Exercise objective: Pictures are to be left out; every line from the one that holds "Given: Click the Question 6 heading" to the end of the data is to be retyped exactly.

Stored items
=== Section Start ===

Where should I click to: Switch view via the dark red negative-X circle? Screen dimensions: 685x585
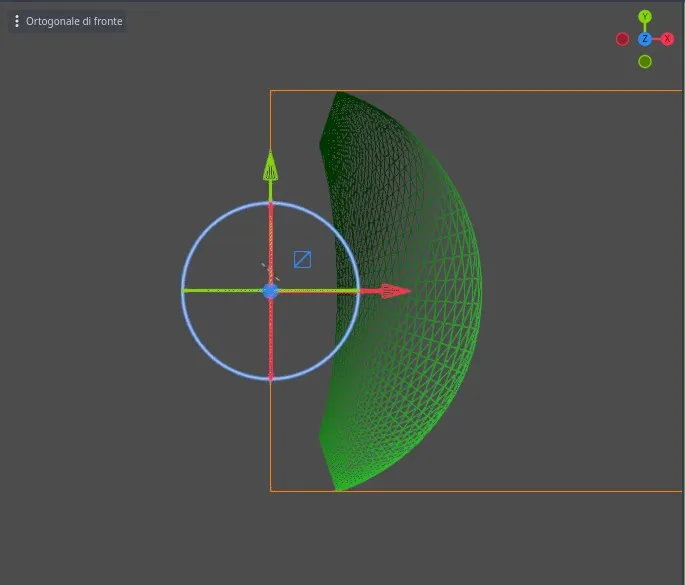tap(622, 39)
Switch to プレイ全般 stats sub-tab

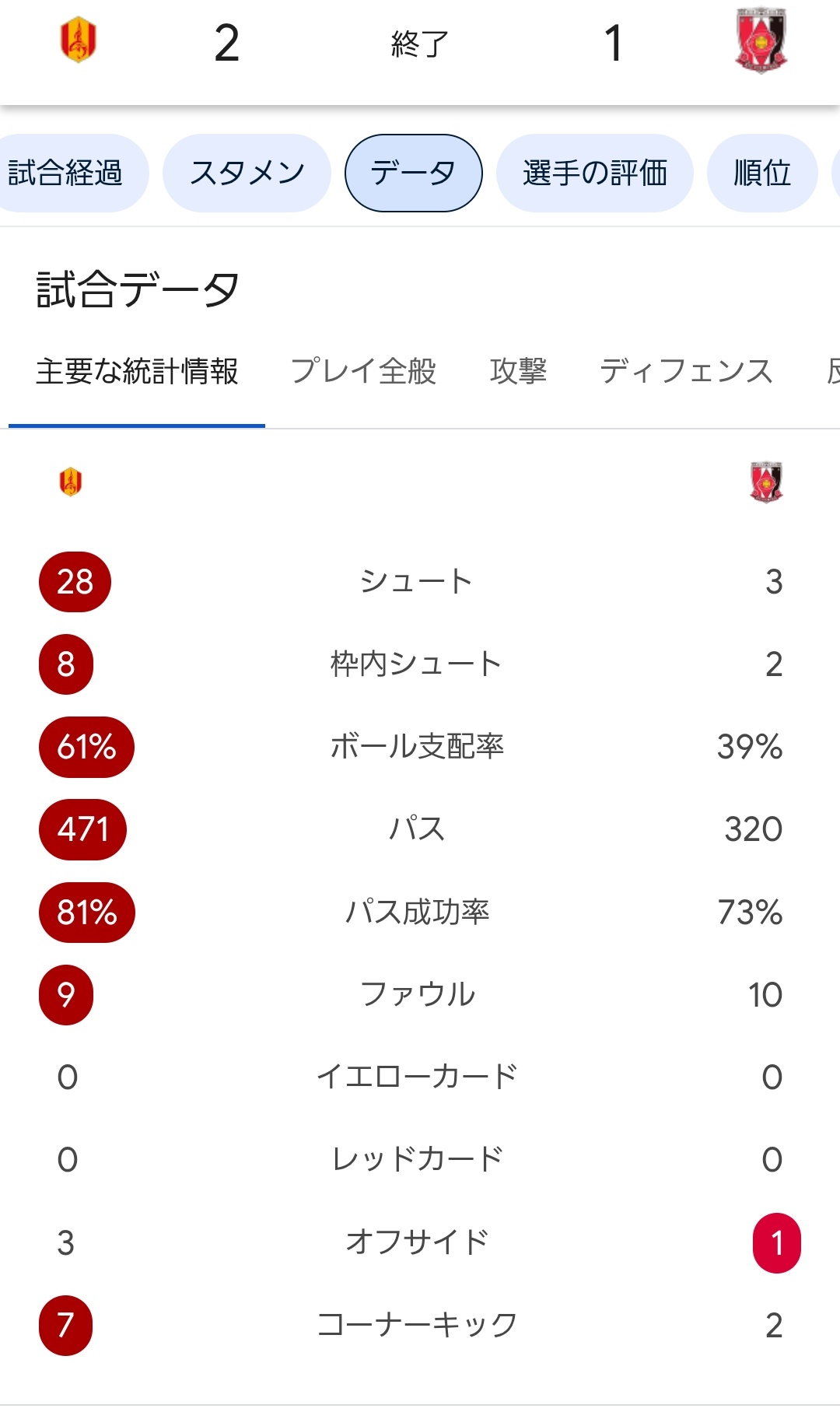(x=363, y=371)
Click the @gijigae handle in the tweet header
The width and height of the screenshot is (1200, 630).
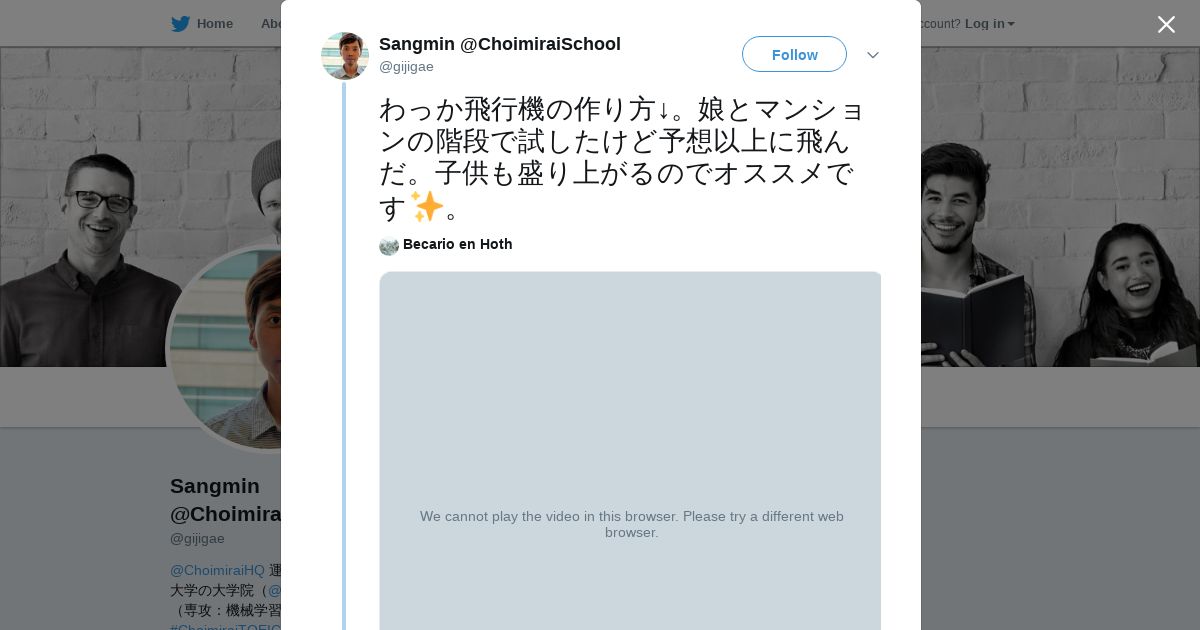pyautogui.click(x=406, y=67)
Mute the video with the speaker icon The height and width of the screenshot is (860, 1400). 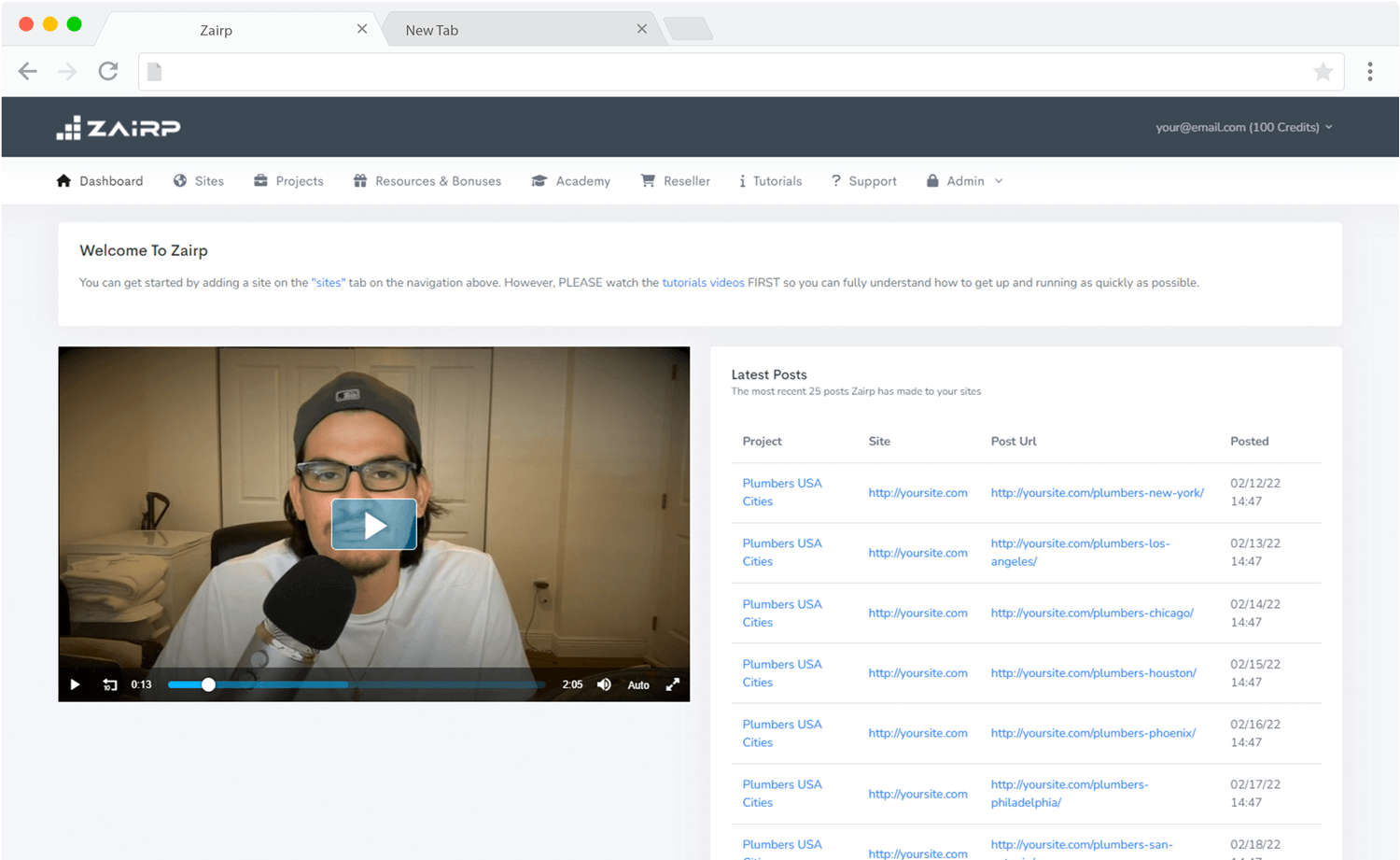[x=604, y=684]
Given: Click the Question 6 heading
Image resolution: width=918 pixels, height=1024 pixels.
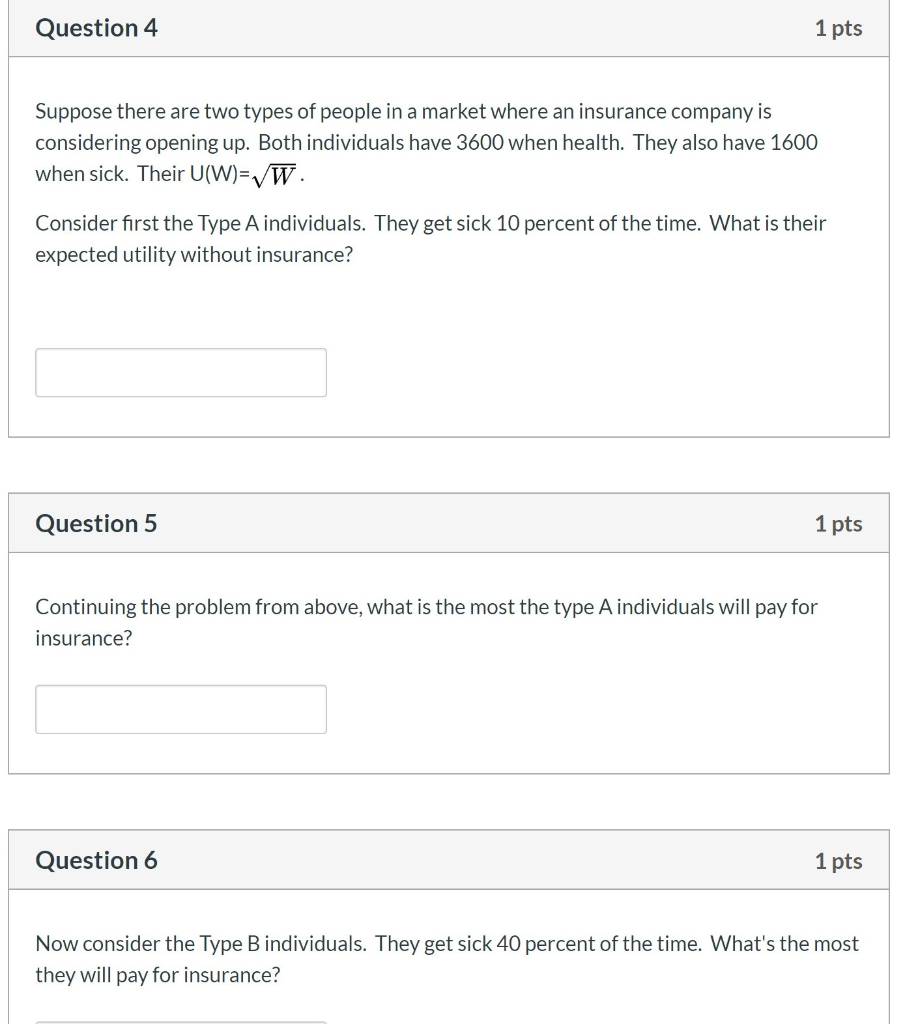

=== Section End ===

Answer box:
Given: Click the Question 6 heading
Image resolution: width=918 pixels, height=1024 pixels.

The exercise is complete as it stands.